Columbia Publications


Columbia Publications was an American publisher of pulp magazines featuring the genres of science fiction, westerns, detective stories, romance, and sports fiction. The company published such writers as Isaac Asimov, Louis L'Amour, Arthur C. Clarke, Randall Garrett, Edward D. Hoch, and William Tenn; Robert A. W. Lowndes was an important early editor for such writers as Carol Emshwiller, Edward D. Hoch and Kate Wilhelm.
Operating from the mid-1930s to 1960, Columbia's most notable magazines were the science fiction pulps Future Science Fiction, Science Fiction, and Science Fiction Quarterly. Other long-running titles included Double Action Western Magazine, Real Western, Western Action, Famous Western, Today's Love Stories, Super Sports, and Double Action Detective and Mystery Stories. In addition to pulp magazines, the company also published some paperback novels, primarily in the science fiction genre.
Columbia Publications was the most prolific of a number of pulp imprints operated in the 1930s by Louis Silberkleit. Nominally, their offices were in Springfield, Massachusetts and Holyoke, Massachusetts, but they were actually produced out of 60 Hudson Street in New York City.

History

and Maurice Coyne started publishing pulps in Sept. 1934 with the publisher brand Winford Publications and the title Double Action Western Magazine, soon joined by Real Western. The two men launched the Northwest Publishing imprint in 1935, Chesterfield Publications in 1936, Blue Ribbon Magazines in 1937, and Double Action Magazines in 1938. Silberkleit ran the companies while Coyne acted as a silent partner and business manager.
Meanwhile, Silberkleit and Coyne had started Columbia Publications in late 1937. Columbia's first titles were Western pulps: Western Yarns debuted in January 1938 and Complete Cowboy in January 1939. Beginning with the June 1940 issue, Columbia took over publication of Western Action from Winford Publications.
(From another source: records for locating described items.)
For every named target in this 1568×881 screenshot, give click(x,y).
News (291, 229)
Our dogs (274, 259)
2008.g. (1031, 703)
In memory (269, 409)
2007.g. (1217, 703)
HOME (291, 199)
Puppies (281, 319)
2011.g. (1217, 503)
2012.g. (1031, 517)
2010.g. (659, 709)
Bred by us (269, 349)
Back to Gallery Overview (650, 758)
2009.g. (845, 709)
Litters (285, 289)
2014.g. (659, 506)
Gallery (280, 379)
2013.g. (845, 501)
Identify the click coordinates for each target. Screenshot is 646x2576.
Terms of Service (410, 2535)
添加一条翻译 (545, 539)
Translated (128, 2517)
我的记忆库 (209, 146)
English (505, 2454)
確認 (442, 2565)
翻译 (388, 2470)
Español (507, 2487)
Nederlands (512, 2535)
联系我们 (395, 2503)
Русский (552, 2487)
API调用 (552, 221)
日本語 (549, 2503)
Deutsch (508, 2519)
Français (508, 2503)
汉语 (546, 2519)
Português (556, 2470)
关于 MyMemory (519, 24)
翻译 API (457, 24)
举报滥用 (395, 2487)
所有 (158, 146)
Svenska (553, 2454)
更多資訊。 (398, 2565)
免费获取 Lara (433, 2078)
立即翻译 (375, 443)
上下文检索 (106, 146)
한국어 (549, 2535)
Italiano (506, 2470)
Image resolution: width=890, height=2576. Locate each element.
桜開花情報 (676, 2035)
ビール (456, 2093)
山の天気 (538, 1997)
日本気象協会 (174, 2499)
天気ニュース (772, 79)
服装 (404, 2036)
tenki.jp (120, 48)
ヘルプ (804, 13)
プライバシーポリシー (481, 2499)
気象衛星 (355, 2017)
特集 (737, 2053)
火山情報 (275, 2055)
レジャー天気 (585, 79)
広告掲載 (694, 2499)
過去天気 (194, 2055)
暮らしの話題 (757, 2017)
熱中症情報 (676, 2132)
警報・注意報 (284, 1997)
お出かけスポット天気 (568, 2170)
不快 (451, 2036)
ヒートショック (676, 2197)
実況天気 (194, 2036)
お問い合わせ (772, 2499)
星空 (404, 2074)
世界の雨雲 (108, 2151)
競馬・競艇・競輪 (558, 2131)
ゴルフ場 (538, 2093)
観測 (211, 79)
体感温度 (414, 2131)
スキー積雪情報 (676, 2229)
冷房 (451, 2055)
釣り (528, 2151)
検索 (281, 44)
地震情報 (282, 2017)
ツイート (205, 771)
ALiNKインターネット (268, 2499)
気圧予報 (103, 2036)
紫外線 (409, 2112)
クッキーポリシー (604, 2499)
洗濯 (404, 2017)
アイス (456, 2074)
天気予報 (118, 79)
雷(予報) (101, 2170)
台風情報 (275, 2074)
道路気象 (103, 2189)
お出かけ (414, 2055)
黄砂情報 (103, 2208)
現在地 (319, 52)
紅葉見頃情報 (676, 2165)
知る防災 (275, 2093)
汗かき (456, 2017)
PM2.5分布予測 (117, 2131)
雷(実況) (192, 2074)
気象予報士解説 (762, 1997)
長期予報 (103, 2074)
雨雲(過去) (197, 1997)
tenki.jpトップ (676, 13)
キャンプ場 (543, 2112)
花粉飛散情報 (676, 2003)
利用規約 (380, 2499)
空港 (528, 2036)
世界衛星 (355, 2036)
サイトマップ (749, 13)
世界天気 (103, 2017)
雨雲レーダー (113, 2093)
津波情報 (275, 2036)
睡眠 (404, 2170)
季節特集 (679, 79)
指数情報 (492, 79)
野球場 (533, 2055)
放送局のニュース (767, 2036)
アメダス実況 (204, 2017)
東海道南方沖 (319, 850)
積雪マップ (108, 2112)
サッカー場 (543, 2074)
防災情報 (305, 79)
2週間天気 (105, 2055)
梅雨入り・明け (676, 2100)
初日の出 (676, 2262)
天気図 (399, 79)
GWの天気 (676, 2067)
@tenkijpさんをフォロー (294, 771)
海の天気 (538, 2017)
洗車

The same happened in November 1940 with Double Action Western Magazine and Real Western.
Editor Charles Hornig was hired in October 1938. He had no office; he worked from home, coming into the office as needed to drop off manuscripts and dummy materials, and pick up typeset materials to proof. He was given broad freedom to select what he wanted to publish; he reported to Silberkleit's chief editor, Abner J. Sundell.
In 1941, Silberkleit essentially consolidated all his pulp publishing companies under the Columbia Publications umbrella. Extant titles Columbia took on that year included Famous Western, Science Fiction, Hooded Detective, Future Fiction, Sports Winners and Super Sports. At that point, in mid-1941, Robert A. W. Lowndes came on board, becoming Columbia's lead editor. In late 1941, Silberkleit merged Science Fiction with Future Fiction.
Two years later Columbia cancelled both Future and Science Fiction Quarterly, deciding to use the limited paper they could acquire for their line of Western and detective titles instead. Both magazines, as well as Science Fiction, were revived in the 1950s.
In addition to pulp magazines, Columbia published a few paperback books, most notably Noel Loomis' City of Glass and the five-issue series Science Fiction Classics, which included novellas by Earl Binder and Otto Binder writing as "John Coleridge," and John Russell Fearn writing as "Dennis Clive".
As television supplanted magazines as the dominant form of mass entertainment in the 1950s, the pulps suffered from slumping sales. In February 1960, when Columbia's distributor refused to carry any more of the company's titles, that signaled the end of Columbia Publications.
Silberkleit, Coyne, and fellow Archie founder John L. Goldwater immediately founded Belmont Books, a low-rent paperback publisher devoted to science fiction, horror, and mystery titles.
In its early years, Belmont published a number of science fiction anthologies that featured content from Science Fiction, Future Fiction, Science Fiction Quarterly, and Dynamic Science Fiction, all of which had been published by Columbia Publications.

Gerald G. Swan reprints

British publisher Gerald G. Swan published 16 issues of Swan American Magazine from 1946 to 1950, the contents of which were culled from Columbia Publications titles. The Swan issues focused on Western and detective titles, with a couple of science fiction-themed issues thrown in. Five individual issues of Swan American Magazine were devoted to material reprinted from Columbia's Famous Western, two to Western Yarns, and two to Complete Cowboy.
Swan American Magazines issues:
  1. Western Yarns
  2. Detective Yarns
  3. Crack Detective Stories
  4. Famous Western
  5. Western Yarns
  6. Famous Western
  7. Famous Western
  8. Crack Detective
  9. Famous Western
  10. Future Fantasy and Science Fiction
  11. Complete Cowboy Wild Western Stories
  12. Famous Western
  13. Complete Cowboy Wild Western Stories
  14. Science Fiction Quarterly
  15. Black Hood Detective
In 1960, Swan also published three issues of Weird and Occult Library, which mostly featured old stories from Columbia's science fiction pulps.